The Swiss biotech announced Tuesday morning that it is discontinuing a Phase III study for idebenone in patients with Duchenne muscular dystrophy and receiving steroid treatment. In a release, Santhera said that the trial failed an interim analysis, and as a result will pull its EMA application and end global development.
Santhera will also restructure its business plans to focus on a separate DMD candidate, vamorolone.
“While this is obviously not the outcome we expected, all our efforts in DMD will now be focused on progressing the promising drug candidate vamorolone, which we recently licensed from ReveraGen to its next inflection point,” CEO Dario Eklund said in a statement.
With the news, the biotech’s stock price cratered more than 43% as the Swiss stock exchange opened, but has since leveled off to falling about 25 to 30%.
Idebenone was designed to improve lung function in patients by energizing weakened muscle cells, and the primary endpoint for the Phase III trial sought to demonstrate an improvement in delaying the loss of respiratory function after 18 months. Though there were no safety concerns noted by the trial investigators, the likelihood of meeting that endpoint was deemed too small to merit continuing the trial. Santhera has not shared exactly what data prompted the shutdown.
Tuesday marks the end of an era as idebenone faced several setbacks in its eventual road to nowhere. Santhera originally applied for US approval back in 2016, but the FDA swatted down its application and asked for a confirmatory trial — the trial which has now been terminated. At the time, that move proved consistent with the agency’s history of pumping the brakes on companies like Sarepta seeking swift OKs in the DMD field.
But idebenone also ran into trouble in Europe when regulators shot down a label expansion into DMD in 2017 and an appeal in 2018. Approved on the continent as Raxone to treat Leber’s hereditary optic neuropathy, the drug also failed an NIH-backed multiple sclerosis trial in March 2018 after showing no difference from a placebo.

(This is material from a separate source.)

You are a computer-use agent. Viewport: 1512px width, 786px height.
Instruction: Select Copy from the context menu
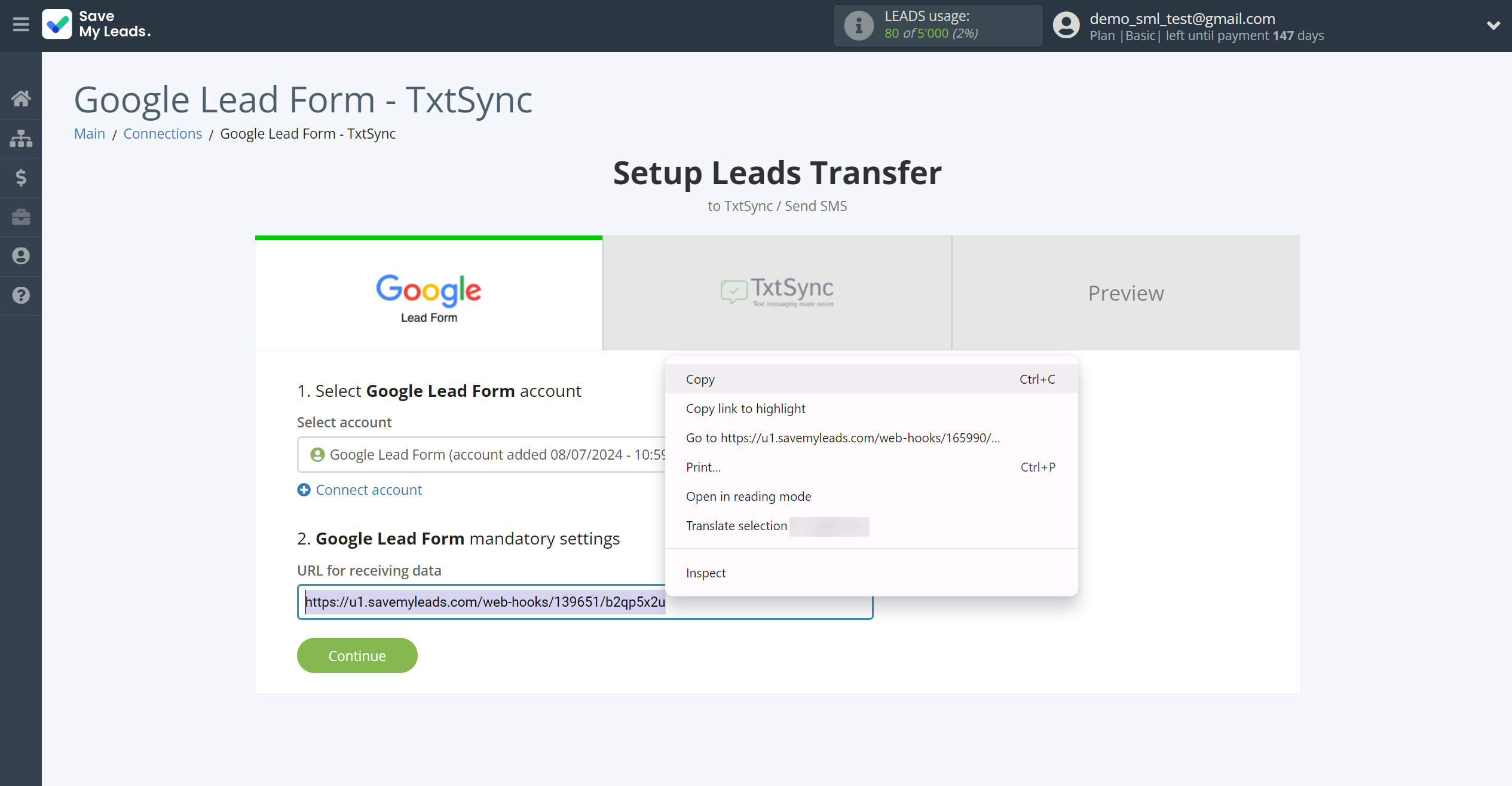pos(700,378)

With a renewed focus on vamorolone, Santhera is not giving up its DMD efforts. The compound is currently in a Phase IIb trial looking to measure improvement in time to stand over baseline after 24 weeks. This trial enrolled DMD patients that are not taking steroid treatments, and Santhera says vamorolone has the potential to be an alternative to such therapies altogether by slowing disease progress without steroidal side effects.
In early September, Santhera picked up global rights to vamorolone after signing on to an option from ReveraGen and Idorsia in 2018.
The restructuring will also allow Santhera to focus on lonodelestat for cystic fibrosis and other lung diseases, as well as its discovery-stage gene therapy approach for congenital muscular dystrophy.